▶ **Page extract**:

I pop out of bed with anticipation before the 4:00 am alarm goes off. Emma snores loudly in the room, her 12-year old arms, slightly too long for her changing tween body, are sprawled across the poster bed, her hand resting Lily’s sleeping forehead. Trish is curled up, passed out from yesterdays adventure.
My excitement is because today will be a Creekmore first: hot air ballooning! The skies of Arenal, Costa Rica await us.
But the weather has to be right, so I temper my expectations. The trip two days ago was cancelled because of early morning rains and I was definitely dissapointed. Today is our back up day. If the weather doesn’t work today we will not be able to go, so I’m very anxious.
I am supposed to call the operator, ‘Serendipity Adventures’, at 4:30am, but I ring him early with excitement. “Hi David, he says” with no accent whatsoever, “we’re good to go, see you here at 5:30”. My slumbering family can have 15 more minutes of sleep before we head off in the dark to our balloon adventure.
Man’s first flight
Hot air ballooning is mankind’s original flight technology. (Well, it’s the first successful flight technology to be precise. That guy who made bird-feather wings and jumped off the cliff was brave, but very wrong.) There were several recorded prototypes before history marks the first flight in 1783, France as the first untethered trip.
An anthropologist speculates that the Nazca lines in Peru were designed and viewed by hot air balloon. Ancient balloons would be filled with hot air at the ground level and then rise uncontrolled until eventually they sunk back the ground. The modern era of hot air balloons with on-board heat sources (and therefore controlled flight) began in 1960 with nylon fabrics and propane tanks providing the flame.

▶ **Tasks for this exercise**:
1. In the hot air ballooning post, what year and country does history mark for the first untethered flight?
2. Extend the hot air ballooning post from the point where it stops.

▶ **Dataset section**:
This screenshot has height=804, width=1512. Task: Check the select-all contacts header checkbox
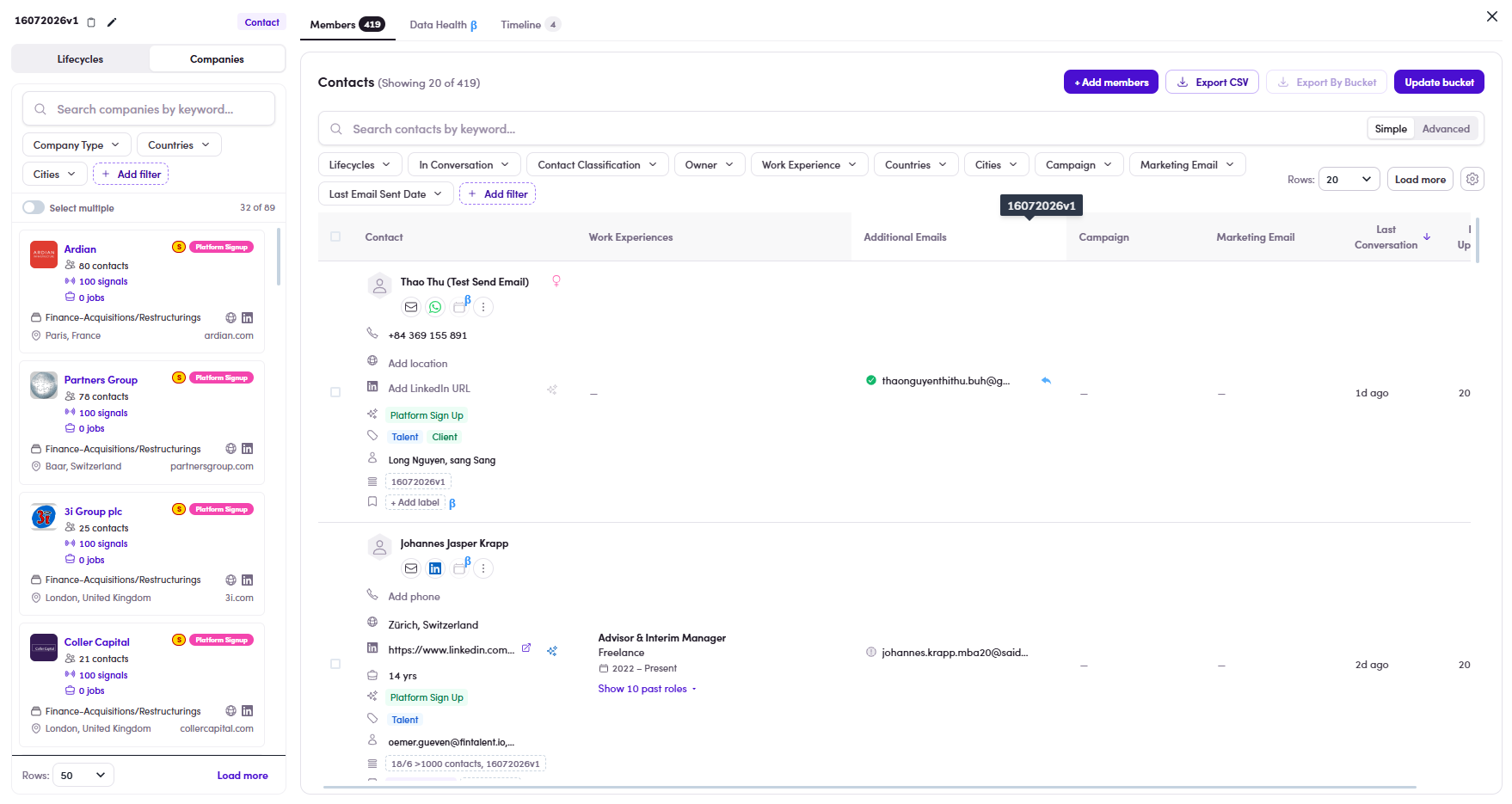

▶ **Results of the exercise**:
1. 1783, in France.

2.
The secret Ballon operator of Costa Rica
Serendipity Adventures, is an interesting outfit. They are a one-stop adventure tour company that specializes in private Costa Rica group tours. If I had known about them, I might have used them for more stuff. But they might also be expensive – I don’t know.
Estaban, the owner, is a Tico but a graduate of University of Colorado, (hence the missing accent) and has been running this adventure travel business for a while in Costa Rica. He is an avid balloonist and has flown a thousand trips or more.
He does these balloon flights mostly to pay for his expensive hobby. He doesn’t advertise it much and it’s barely findable on Trip Advisor. In fact, he only offers it through a few local hotels, one of which is Leaves and Lizards.
Liftoff in a giant balloon
As daylight is breaking, we turn off the two lane highway into something that looks like an abandoned resort, except there is a guard at the entrance that opens the gates. There is nothing around us except farmland and a soccer field on which our balloon is being inflated.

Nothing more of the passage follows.